A duração do festival variava de cidade para cidade, obedecendo particularidades cultuais e sociais. A festa celebrada no mês de Nisannu é a melhor preservada em escritos recuperados da época helenística. Vamos ver como ela acontecia na cidade de Babilônia.
São 12 dias de festa.
No primeiro dia da festa, o primeiro dia do mês de Nisannu, ao amanhecer, o mubannû (oficial que organizava a mesa de oferendas) descia ao pátio de Marduk com uma chave. Com essa chave, o sacerdote abria o acesso a uma cisterna e jogava algo nela. Enquanto isso, animais para o sacrifício eram entregues no templo Akitu, e os deuses de fora da Babilônia se preparavam para viajar para a capital.
No segundo dia do mês de Nisannu o sumo sacerdote de Marduk (aḫu-rabû = irmão mais velho) levantava-se antes do nascer do sol, banhava-se no rio, dirigia-se ao templo do deus, o Eságil, retirava a cortina que cobria a estátua de Marduk e recitava uma oração. Depois abria as portas do templo e o pessoal do culto (ērib-bītis, os cantores e os sacerdotes das lamentações) entrava para realizar suas tarefas cotidianas. Enquanto isso, os principais deuses de Borsippa, Sippar e Uruk se preparavam com elaboradas cerimônias de vestimenta, o que indicava sua partida iminente no quinto dia.

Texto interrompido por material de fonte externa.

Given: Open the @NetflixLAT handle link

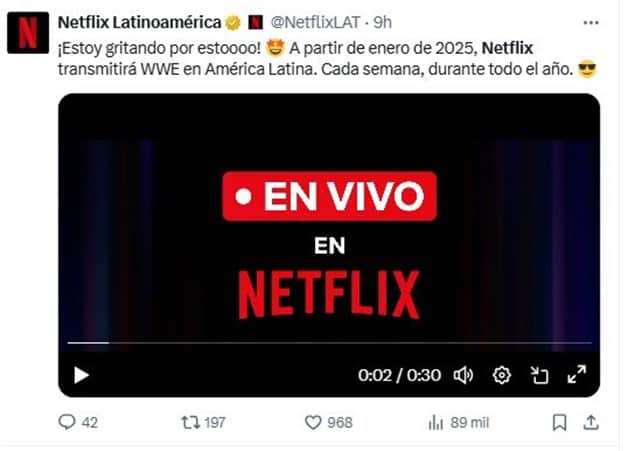Looking at the screenshot, I should pyautogui.click(x=315, y=22).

No terceiro dia o sumo sacerdote recitava uma oração para Marduk e depois deixava entrar o resto do pessoal, tal como fizera no dia anterior. Algumas horas depois, um grupo de artesãos chega ao templo e o sumo sacerdote lhes dá pedras preciosas, ouro e madeira procedentes do tesouro de Marduk para que eles confeccionem estatuetas que serão utilizadas no sexto dia da festa.

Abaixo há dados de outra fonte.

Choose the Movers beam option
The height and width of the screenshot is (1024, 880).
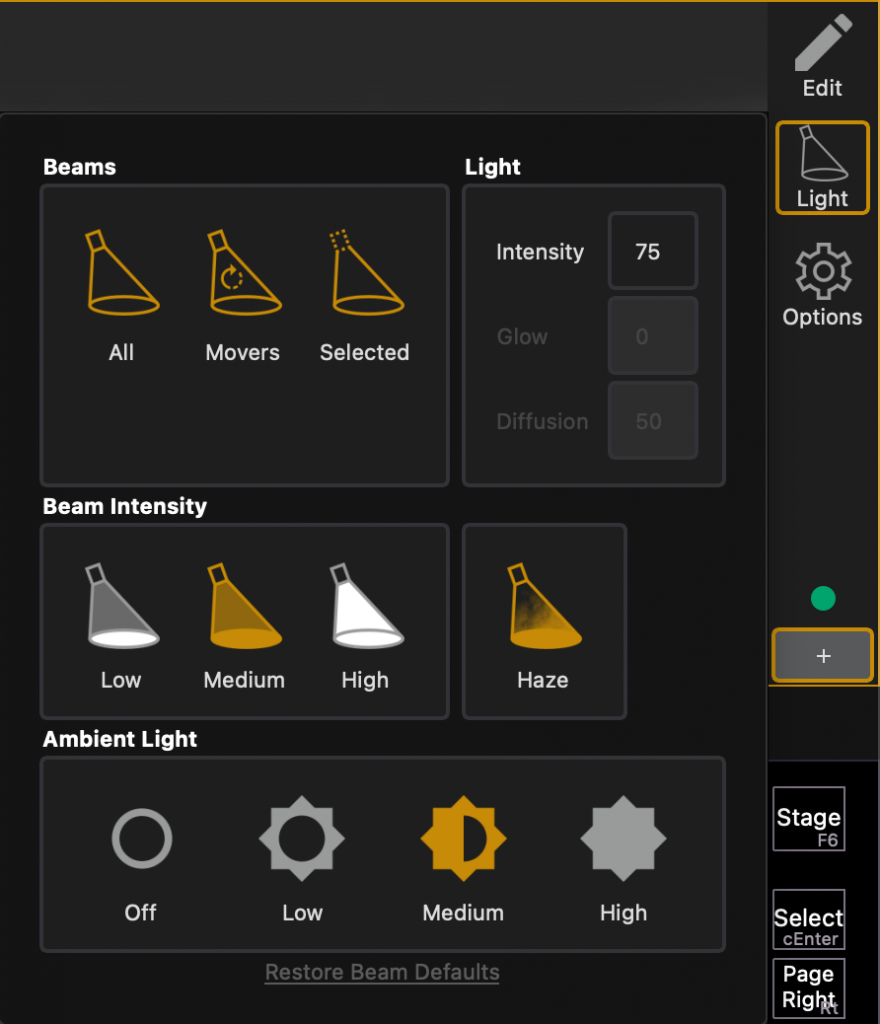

No quarto dia, depois da purificação ritual no rio, o sumo sacerdote abria a cortina que protegia as estátuas de Marduk e de sua esposa Zarpanítum e recitava uma série de orações. Mais tarde neste dia o Enuma Elish era recitado do começo ao fim pelo sumo sacerdote. Enquanto isso, o rei se dirige de barco a Borsippa, onde está a estátua do deus Nabú, filho de Marduk. Ele a acompanhará até Babilônia.
No quinto dia o sumo sacerdote repete os rituais dos dias anteriores: purificação no rio, orações diante de Marduk e Zarpanítum e abertura das portas para entrada do pessoal do templo. Em seguida chega um exorcista que purifica o templo de Marduk com incenso e água procedente dos rios Tigre e Eufrates. Purifica também a capela de Nabú que fica dentro do templo de Marduk. Unge as portas da capela com resina de cedro, deposita um incensório no centro da capela e espalha ervas aromáticas. Em seguida, um açougueiro mata uma ovelha cortando-lhe a cabeça e o exorcista purifica o templo com o corpo de animal enquanto recita um exorcismo. Depois ele se dirige ao rio e atira o corpo do animal na água, o mesmo sendo feito pelo açougueiro com a cabeça da ovelha. Depois disto tanto o açougueiro quanto o exorcista abandonam a cidade até o final da festa. O sumo sacerdote cobre a capela de Nabú com um dossel dourado, faz uma oração a Marduk e prepara uma série de oferendas alimentícias. Na sequência o rei, que presumivelmente trouxe Nabú de Borsippa para Babilônia, é escoltado até o Eságil, onde o sumo sacerdote o priva de todos os símbolos do poder real – como o cetro, a cimitarra, o anel e a coroa, deixados diante de Marduk – e o leva diante de Marduk. Ali o sumo sacerdote, golpeia o rosto do rei, o puxa pela orelha até que ele se ajoelhe, ou seja, o coloca na posição de um acusado. Então o rei se declara inocente, dizendo que não negligenciou os deuses, a cidade de Babilônia, o templo de Marduk e nem seus súditos. Depois deste ritual de penitência, o sumo sacerdote, que recita uma oração e garante ao rei que Marduk ampliará o seu senhorio, exaltará seu reinado e destruirá seus inimigos, restitui-lhe os símbolos de poder. Mas, ainda uma vez, dá outro tapa no rosto do rei: se este chora, Marduk está satisfeito; se não chora, Marduk está irritado e seu reinado corre perigo. O dia termina com um sacrifício de um touro branco, feito pelo rei e pelo sumo sacerdote.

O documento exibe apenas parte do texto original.